Directed by: Andy Fickman (Race to Witch Mountain)
Starring: Kristen Bell, Jamie Lee Curtis, Sigourney Weaver, Odette Yustman, Victor Garber, Betty White
The movie looked like it was going to be bad, but I was willing to give it a chance. I gave it a chance. It not only looked bad, it was bad. In fact, it may be worse than it looked. I concede that my actual moviegoing experience was not without some edification, since I now know what became of the “Oh, no!” woman on the I Love Lucy laugh track. You know who I mean—the one who anticipated every gag on the show by crying out, “Oh, no!” Well, she was sitting two rows behind me at the showing of You Again I attended.

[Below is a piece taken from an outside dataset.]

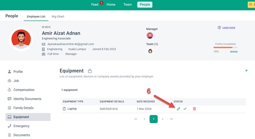Click the pencil edit icon for Laptop
The height and width of the screenshot is (139, 255).
178,109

I’m only sorry that none of my friends were inclined to accompany me, and therefore were deprived of the opportunity to hear this iconic figure.

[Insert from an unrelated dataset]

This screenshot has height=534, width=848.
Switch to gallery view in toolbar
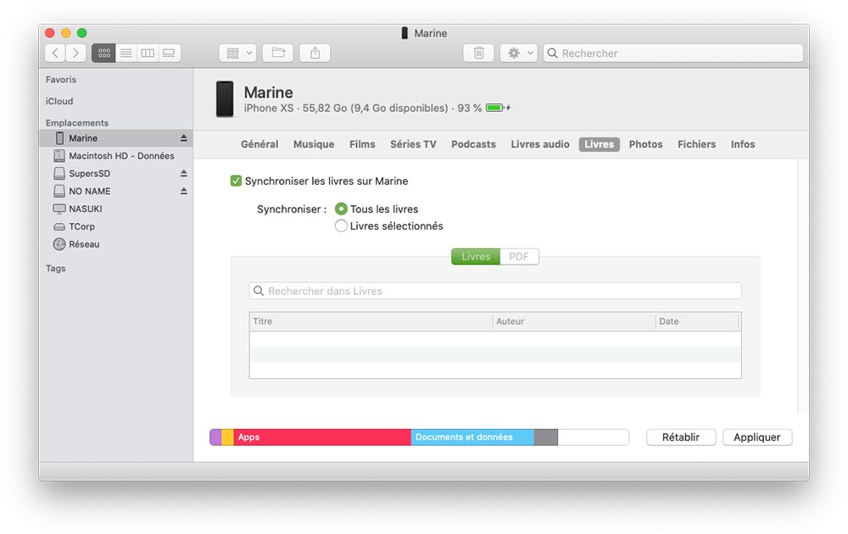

Otherwise, You Again was everything its painfully predictable previews promised—even if Betty White’s split-pea soup/Exorcist gag in the trailer didn’t make the final cut. It was just as well, because the gears turn on and on and on in this movie even trimmed down. The film’s notion of a surprise—that one of the four combatant-women characters is not who you would think—isn’t hard to figure out pretty early on. What’s left is witless dialogue, stupidly broad gags, flat direction and a resolution you knew was coming before you sat down.
The premise is workable without being in any way remarkable, original or inspired. Marni (Kristen Bell) discovers that brother Will (newcomer Jimmy Wolk) is slated to marry Joanna (Odette Yustman, The Unborn)—the mean girl who tormented her in high school—and sets out to prevent the nuptials. It’s merely an OK premise—depending, of course, on what the screenwriter does with it. Writer Moe Jelline—a man with no priors on his rap sheet—does plenty. Unfortunately, almost all of it is wrong. The tone is wrong, the characters are wrong, the structure is lumpy and, worse, it’s all vaguely unpleasant. Despite its sappy happy ending, there’s something just plain mean lurking beneath it all—and not to any detectable purpose.

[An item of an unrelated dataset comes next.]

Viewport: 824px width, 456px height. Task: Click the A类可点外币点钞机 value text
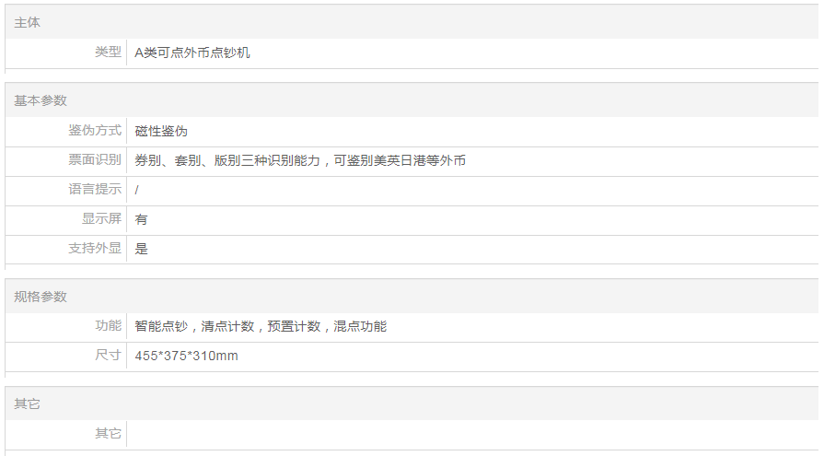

I suspect the idea was that if the film had enough on-screen talent—especially from pros like Sigourney Weaver and Jamie Lee Curtis as the previous generation’s mean girl/victim team—the results would magically be better than the material. While I can’t attest to just how bad it might have been without them, I can state with conviction that it’s not any damned good with them. Yes, they have a certain on-screen chemistry, but it doesn’t really go anywhere because it hasn’t anywhere to go. It also makes the cardboard cutouts played by Kristen Bell and Odette Yustman look worse than they do. The younger duo’s sparring is simply uninteresting, and when they make nice, it topples over into unbelievable.
The inclusion of Betty White as “Grandma Bunny” was probably an insurance policy. It would have worked better had anyone bothered to write anything for her. I have no proof of this, but I wouldn’t be surprised if the script read, “Betty White enters and does Betty White type things,” and left it at that. In other words, you’ve seen her do all this before and you’ve seen her do all of it better. And any of those performances would be wise to revisit as an option. This may be preferable to her Saturday Night Live gig, but I’m not vouching for that.
Bottom line: With comedic options like The Extra Man and Easy A out there right now, there’s really no point in wasting time and money on this. Rated PG for brief mild language and rude behavior.